Just watched the last Space Shuttle launch, Atlantis, on TV.

In my entire life I have now watched a grand total of three Space Shuttle launches (all on TV):
* Challenger, 1986
* Discovery, 2005
* Atlantis, 2011

According to my recollection, I was in third grade when my teacher decided that we would all crowd around the little 10" classroom TV to watch the first teacher go into space. We all know how that ended. I remember the entire classroom being silent for a long time before my teacher said anything.

For nearly two decades after that I was mostly against human spaceflight. It cost too much money, there was too little return on investment, and it was too risky, said the emotional side of me. The intellectual side said that others found it inspiring so we should continue human spaceflight to drive funding of real astronomy, and I also thought it was important to someday colonize other places than Earth so we must start that somewhere.

2005 was Discovery's "Return to Flight" mission, after the 2003 Columbia disaster. That summer I happened to be teaching astronomy at a nerd camp, so my TA on his own initiative arranged to have the class crowd around a TV screen. He and I stood in the back of the classroom chanting to each other, "I hope we don't traumatize them, I hope we don't traumatize them." Thankfully, we did not.
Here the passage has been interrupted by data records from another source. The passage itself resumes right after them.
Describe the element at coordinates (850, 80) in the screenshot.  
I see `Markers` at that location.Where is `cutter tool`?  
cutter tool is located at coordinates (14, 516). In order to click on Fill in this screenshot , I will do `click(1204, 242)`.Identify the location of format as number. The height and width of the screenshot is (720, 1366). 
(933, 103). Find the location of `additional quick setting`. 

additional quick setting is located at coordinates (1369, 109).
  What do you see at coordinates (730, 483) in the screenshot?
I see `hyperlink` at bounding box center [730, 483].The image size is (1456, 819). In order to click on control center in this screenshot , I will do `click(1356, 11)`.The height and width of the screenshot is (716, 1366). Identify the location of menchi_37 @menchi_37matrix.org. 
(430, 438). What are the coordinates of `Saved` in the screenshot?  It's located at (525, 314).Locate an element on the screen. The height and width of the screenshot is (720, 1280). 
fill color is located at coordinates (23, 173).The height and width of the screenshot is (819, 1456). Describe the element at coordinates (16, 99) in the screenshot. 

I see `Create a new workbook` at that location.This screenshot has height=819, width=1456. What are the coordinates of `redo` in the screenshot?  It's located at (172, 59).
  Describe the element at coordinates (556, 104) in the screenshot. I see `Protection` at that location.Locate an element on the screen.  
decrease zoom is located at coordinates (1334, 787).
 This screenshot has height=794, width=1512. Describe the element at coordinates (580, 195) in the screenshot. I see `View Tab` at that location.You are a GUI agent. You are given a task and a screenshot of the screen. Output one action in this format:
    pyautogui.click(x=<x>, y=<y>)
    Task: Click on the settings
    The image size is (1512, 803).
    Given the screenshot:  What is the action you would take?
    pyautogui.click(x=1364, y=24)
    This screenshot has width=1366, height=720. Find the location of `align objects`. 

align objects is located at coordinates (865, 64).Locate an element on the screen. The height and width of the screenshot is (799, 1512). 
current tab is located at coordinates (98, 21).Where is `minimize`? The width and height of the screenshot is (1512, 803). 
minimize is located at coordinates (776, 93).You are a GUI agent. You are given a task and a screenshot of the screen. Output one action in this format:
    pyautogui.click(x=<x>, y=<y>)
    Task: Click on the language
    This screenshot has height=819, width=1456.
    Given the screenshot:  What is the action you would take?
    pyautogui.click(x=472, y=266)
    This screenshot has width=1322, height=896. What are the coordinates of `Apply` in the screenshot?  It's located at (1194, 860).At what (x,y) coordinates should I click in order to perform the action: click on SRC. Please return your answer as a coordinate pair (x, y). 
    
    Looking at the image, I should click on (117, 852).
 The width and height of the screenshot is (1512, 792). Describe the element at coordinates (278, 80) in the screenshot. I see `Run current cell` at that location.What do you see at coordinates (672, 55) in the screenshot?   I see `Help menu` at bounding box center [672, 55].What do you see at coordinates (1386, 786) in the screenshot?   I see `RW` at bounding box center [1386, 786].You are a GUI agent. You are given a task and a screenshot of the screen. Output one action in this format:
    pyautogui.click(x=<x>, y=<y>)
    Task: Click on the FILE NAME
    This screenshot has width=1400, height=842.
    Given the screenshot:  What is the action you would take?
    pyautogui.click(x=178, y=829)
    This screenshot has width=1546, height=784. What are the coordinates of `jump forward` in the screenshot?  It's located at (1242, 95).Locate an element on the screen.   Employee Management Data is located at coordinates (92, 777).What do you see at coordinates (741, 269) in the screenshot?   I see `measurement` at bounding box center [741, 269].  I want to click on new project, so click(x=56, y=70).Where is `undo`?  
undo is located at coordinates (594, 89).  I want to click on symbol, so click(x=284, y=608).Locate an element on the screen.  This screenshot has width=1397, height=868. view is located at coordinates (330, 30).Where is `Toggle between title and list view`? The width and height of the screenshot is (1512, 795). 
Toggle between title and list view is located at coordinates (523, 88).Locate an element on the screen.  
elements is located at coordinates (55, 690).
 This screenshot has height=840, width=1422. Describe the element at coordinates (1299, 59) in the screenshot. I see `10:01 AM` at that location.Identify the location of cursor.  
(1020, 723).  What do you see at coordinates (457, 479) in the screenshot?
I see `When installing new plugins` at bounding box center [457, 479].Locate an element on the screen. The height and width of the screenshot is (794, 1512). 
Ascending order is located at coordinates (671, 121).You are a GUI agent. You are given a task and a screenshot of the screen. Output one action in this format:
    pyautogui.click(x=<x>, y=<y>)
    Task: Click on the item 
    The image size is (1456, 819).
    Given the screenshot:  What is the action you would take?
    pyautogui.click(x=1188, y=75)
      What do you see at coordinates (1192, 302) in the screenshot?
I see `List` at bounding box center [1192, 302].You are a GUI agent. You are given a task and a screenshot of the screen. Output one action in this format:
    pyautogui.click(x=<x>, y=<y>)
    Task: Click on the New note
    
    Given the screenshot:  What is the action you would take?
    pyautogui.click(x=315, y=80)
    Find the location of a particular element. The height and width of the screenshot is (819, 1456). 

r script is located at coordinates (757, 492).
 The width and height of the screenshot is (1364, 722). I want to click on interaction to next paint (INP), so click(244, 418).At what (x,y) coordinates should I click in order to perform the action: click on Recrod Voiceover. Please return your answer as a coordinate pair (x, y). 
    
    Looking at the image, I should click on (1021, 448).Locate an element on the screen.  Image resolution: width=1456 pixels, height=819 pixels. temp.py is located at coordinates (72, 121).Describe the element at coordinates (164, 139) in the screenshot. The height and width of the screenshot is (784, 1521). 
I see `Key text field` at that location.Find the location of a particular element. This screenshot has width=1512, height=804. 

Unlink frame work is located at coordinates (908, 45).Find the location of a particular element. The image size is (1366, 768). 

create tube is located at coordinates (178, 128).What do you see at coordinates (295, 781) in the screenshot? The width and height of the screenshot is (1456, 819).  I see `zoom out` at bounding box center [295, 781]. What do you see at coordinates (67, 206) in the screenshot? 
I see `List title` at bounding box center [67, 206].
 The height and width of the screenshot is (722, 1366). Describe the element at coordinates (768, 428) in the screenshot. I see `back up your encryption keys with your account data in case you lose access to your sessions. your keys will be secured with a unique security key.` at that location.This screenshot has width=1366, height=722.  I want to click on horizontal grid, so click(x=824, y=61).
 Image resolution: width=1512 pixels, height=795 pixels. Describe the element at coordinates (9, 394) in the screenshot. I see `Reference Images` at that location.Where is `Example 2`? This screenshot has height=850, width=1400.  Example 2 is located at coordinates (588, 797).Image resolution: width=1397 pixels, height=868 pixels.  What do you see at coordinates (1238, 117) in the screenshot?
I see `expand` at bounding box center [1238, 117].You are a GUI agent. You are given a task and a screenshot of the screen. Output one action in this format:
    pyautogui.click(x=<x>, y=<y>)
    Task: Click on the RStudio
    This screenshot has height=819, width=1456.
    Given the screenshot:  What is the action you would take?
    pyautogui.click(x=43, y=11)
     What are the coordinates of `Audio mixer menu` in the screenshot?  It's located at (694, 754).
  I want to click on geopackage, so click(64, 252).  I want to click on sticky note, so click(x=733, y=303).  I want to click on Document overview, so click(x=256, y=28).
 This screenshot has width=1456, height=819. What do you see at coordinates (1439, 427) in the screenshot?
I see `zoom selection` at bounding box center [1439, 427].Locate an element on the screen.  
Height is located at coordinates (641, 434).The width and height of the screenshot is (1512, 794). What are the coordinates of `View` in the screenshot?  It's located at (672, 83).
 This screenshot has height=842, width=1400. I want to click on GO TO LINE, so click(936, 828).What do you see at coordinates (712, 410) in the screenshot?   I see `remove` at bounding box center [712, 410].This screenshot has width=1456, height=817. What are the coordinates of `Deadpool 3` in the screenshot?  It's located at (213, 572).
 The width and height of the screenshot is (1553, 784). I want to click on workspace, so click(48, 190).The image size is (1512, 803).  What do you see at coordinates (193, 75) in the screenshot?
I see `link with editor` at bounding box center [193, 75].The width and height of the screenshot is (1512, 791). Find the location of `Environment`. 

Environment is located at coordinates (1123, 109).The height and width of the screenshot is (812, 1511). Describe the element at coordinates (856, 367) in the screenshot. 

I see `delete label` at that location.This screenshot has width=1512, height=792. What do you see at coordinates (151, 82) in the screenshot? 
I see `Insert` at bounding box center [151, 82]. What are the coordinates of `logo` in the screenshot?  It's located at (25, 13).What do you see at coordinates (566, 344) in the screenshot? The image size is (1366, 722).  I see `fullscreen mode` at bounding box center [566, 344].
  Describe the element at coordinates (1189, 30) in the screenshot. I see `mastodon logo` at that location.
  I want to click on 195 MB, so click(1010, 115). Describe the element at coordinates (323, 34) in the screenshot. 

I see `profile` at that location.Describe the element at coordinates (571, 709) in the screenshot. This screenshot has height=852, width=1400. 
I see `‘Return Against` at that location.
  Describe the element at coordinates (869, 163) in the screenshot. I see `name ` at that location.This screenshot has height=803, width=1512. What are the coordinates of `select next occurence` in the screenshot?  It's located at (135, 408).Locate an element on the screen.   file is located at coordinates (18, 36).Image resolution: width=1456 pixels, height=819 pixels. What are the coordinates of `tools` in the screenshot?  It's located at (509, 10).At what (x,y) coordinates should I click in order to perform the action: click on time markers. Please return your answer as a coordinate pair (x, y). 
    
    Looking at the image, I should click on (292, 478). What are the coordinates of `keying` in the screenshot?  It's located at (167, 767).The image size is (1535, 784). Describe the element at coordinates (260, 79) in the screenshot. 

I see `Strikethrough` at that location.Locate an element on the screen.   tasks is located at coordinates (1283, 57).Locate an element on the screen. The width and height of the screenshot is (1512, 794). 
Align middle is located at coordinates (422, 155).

In 2008 the first teacher to actually go into space, Barbara Morgan, originally a backup for Christa McAuliffe and actually flew on Endeavour in 2007, addressed the National Education Association in Washington DC. I remember little of her speech, other than that it was inspiring.

Today I watched Atlantis launch on TV, the last ever Space Shuttle mission. My heart was in my throat and tears in my eyes, hoping that this would not be another disaster. Atlantis did launch successfully at 11:29am (EST). More than an hour later now, I'm not sure if it's already in orbit, or if it's still climbing.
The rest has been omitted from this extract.